STUDY MATERIAL:
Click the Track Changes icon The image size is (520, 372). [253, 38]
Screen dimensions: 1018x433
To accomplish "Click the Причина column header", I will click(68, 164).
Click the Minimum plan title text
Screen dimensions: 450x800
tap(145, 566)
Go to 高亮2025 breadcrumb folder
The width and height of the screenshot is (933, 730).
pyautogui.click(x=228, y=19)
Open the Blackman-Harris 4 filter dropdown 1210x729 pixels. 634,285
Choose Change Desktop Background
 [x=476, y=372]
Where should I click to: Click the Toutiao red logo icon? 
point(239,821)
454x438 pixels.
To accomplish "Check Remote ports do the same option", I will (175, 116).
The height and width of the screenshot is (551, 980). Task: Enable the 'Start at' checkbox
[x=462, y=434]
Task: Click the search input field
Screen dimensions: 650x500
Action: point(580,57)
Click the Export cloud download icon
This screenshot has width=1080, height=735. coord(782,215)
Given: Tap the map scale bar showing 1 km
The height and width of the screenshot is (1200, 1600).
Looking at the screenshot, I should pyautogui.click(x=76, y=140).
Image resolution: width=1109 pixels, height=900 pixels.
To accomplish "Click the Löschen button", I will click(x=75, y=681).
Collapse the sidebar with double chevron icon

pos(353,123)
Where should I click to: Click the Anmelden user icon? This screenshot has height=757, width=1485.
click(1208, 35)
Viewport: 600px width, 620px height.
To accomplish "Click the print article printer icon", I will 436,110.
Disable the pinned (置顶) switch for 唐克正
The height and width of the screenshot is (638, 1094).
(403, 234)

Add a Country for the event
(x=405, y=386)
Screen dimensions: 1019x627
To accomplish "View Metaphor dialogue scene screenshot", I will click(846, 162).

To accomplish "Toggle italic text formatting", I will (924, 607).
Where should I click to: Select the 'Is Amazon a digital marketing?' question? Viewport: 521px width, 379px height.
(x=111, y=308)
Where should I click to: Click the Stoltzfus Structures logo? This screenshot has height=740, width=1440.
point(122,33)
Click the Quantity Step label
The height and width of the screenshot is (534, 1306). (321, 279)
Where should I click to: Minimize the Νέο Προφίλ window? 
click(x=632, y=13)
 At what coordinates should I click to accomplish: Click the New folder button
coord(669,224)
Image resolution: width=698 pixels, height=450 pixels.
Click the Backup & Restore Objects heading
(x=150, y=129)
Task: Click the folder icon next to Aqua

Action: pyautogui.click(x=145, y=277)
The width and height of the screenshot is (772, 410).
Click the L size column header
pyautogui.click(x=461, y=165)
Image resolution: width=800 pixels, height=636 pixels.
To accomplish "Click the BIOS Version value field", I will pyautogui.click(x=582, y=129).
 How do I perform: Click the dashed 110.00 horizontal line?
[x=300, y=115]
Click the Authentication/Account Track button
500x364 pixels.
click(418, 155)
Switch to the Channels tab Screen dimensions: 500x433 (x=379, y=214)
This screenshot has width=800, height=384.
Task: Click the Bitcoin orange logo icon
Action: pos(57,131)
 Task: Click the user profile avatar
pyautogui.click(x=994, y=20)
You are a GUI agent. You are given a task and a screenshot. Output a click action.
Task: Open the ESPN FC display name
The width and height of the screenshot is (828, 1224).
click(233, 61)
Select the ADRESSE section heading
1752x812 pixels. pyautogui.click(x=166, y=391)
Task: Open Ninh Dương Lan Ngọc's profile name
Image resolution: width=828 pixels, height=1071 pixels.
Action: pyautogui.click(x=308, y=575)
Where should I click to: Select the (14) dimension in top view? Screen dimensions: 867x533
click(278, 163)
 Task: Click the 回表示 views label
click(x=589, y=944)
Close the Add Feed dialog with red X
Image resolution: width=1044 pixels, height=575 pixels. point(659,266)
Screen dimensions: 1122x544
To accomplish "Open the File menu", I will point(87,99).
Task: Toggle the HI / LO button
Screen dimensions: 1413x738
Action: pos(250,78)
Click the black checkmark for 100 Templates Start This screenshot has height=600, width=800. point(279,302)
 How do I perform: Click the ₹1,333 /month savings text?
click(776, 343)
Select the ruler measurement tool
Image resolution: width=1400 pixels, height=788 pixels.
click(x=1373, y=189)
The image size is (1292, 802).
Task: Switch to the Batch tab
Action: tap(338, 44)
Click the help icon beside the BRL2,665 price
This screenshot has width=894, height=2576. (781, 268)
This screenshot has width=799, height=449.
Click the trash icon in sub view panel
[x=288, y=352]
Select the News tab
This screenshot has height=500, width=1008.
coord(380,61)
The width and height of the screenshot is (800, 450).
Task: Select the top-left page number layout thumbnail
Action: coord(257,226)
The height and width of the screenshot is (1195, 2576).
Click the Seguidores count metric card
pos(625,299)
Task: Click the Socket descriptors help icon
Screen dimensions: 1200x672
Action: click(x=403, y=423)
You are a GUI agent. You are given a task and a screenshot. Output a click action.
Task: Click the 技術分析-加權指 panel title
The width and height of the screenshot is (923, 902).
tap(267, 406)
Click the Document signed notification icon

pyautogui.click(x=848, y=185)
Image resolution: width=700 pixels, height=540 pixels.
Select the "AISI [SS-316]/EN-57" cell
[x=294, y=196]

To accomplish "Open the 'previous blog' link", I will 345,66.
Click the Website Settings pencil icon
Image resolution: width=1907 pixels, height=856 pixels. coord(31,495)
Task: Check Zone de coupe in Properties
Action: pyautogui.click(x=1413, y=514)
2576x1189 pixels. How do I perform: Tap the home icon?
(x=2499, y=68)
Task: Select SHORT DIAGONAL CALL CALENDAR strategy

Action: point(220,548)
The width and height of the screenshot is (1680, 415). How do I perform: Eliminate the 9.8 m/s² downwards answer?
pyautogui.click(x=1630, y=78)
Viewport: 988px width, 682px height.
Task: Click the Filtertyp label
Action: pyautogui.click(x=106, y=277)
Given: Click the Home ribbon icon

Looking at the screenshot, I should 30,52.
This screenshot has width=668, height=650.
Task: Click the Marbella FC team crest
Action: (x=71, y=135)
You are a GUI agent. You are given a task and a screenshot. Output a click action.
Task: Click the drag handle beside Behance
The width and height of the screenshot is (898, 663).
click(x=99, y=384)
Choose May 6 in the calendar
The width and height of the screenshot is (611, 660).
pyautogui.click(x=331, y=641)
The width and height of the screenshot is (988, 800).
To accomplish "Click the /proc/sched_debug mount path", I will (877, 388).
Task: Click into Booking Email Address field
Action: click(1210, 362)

TASK DESCRIPTION:
Starting at the line above that holds "Screen dimensions: 1413x738" and ending at the line that holds "Click the black", transcribe each line exactly and include no other lines.

EXPECTED ANSWER:
Screen dimensions: 1413x738
Action: pos(250,78)
Click the black checkmark for 100 Templates Start This screenshot has height=600, width=800. point(279,302)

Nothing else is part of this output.